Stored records
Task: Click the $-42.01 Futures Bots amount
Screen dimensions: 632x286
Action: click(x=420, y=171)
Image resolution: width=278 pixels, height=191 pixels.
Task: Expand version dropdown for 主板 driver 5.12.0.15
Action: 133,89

WHAT IS REQUIRED:
Exactness is what counts here: write out every record again.

YOUR RESPONSE:
Task: Click the $-42.01 Futures Bots amount
Screen dimensions: 632x286
Action: click(x=420, y=171)
Image resolution: width=278 pixels, height=191 pixels.
Task: Expand version dropdown for 主板 driver 5.12.0.15
Action: 133,89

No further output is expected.